Big-fast line animals might also have reduced capacities to repair stress-induced damage. As noted above, one possibility is that increased investment in growth machinery is associated with a reduced investment in molecules (e.g., glutathione, superoxide dismutase) that can cope with increased production of reactive oxygen species as is likely to occur in hyperoxia. Big-fast caterpillars might also have reduced levels of molecules that cope with protein unfolding associated with such damage (e.g., heat shock proteins), or molecules that repair damaged DNA or membrane lipids.

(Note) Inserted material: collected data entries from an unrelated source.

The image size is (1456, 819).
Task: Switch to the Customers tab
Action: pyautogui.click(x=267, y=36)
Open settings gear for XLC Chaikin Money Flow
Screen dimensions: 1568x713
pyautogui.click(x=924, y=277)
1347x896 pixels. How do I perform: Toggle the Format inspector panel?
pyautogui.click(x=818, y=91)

Variation in the tracheal system could also lead to the big-fast line being more sensitive to hyperoxia. The higher growth rates of big-fast caterpillars might require a higher tracheal conductance to permit higher levels of metabolism, and that higher tracheal conductance could make these caterpillars more sensitive to hyperoxia (tissue po2 might be higher at any given atmospheric po2). Another possibility is that the big-fast line animals might be less able to reduce the size of the tracheal system in response to hyperoxia, a hypoxia-inducible factor-mediated process that has been well demonstrated in fruit flies (Jarecki et al. 1999; Henry and Harrison 2004; Centanin et al. 2010). Perhaps selection for faster growth is associated with production of trophic factors (e.g., insulin) that override the normal capacity for the downregulation of tracheal proliferation in response to hyperoxia. If so, the big-fast lines may maintain tracheal systems appropriate for normoxic conditions even in hyperoxia, leading to greater oxygen radical production and oxidative damage.

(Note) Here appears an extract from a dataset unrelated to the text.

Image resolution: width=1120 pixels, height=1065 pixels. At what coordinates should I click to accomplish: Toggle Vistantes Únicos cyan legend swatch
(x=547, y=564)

Our results lend support to the hypothesis that achieving large size in a short period of time leads to costs that impact survival and the capacity to cope with oxidative stress. This is of particular importance as natural selection acts to decrease development time and increase body size. Such trade-offs may explain the large variation in growth rates among populations and species in the absence of predation (Dmitriew 2011). Studies on the biochemical and physiological mechanisms responsible for the trade-offs between high growth rates and stress susceptibility seems likely to reveal important traits for evolutionary theory, agriculture, and medicine.